ACTIVITY: Without changing a single character, copy every record below.

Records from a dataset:
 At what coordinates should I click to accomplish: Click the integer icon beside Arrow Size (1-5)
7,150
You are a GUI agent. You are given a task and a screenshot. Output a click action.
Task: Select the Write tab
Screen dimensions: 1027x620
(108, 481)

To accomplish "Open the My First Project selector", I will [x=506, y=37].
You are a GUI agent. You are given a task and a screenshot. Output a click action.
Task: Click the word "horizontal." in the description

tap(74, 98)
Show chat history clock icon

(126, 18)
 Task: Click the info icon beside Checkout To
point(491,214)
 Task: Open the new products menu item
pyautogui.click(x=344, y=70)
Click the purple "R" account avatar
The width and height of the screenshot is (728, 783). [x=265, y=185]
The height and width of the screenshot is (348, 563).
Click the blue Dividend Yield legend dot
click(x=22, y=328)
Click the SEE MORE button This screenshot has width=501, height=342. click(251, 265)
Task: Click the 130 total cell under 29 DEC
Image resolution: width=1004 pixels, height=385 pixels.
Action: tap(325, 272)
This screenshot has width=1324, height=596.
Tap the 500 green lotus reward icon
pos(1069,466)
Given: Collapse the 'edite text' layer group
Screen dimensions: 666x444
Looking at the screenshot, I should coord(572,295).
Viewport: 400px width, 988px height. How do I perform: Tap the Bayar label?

EXERCISE OUTPUT:
 At what coordinates should I click to accomplish: Click the integer icon beside Arrow Size (1-5)
7,150
You are a GUI agent. You are given a task and a screenshot. Output a click action.
Task: Select the Write tab
Screen dimensions: 1027x620
(108, 481)

To accomplish "Open the My First Project selector", I will [x=506, y=37].
You are a GUI agent. You are given a task and a screenshot. Output a click action.
Task: Click the word "horizontal." in the description

tap(74, 98)
Show chat history clock icon

(126, 18)
 Task: Click the info icon beside Checkout To
point(491,214)
 Task: Open the new products menu item
pyautogui.click(x=344, y=70)
Click the purple "R" account avatar
The width and height of the screenshot is (728, 783). [x=265, y=185]
The height and width of the screenshot is (348, 563).
Click the blue Dividend Yield legend dot
click(x=22, y=328)
Click the SEE MORE button This screenshot has width=501, height=342. click(251, 265)
Task: Click the 130 total cell under 29 DEC
Image resolution: width=1004 pixels, height=385 pixels.
Action: tap(325, 272)
This screenshot has width=1324, height=596.
Tap the 500 green lotus reward icon
pos(1069,466)
Given: Collapse the 'edite text' layer group
Screen dimensions: 666x444
Looking at the screenshot, I should coord(572,295).
Viewport: 400px width, 988px height. How do I perform: Tap the Bayar label?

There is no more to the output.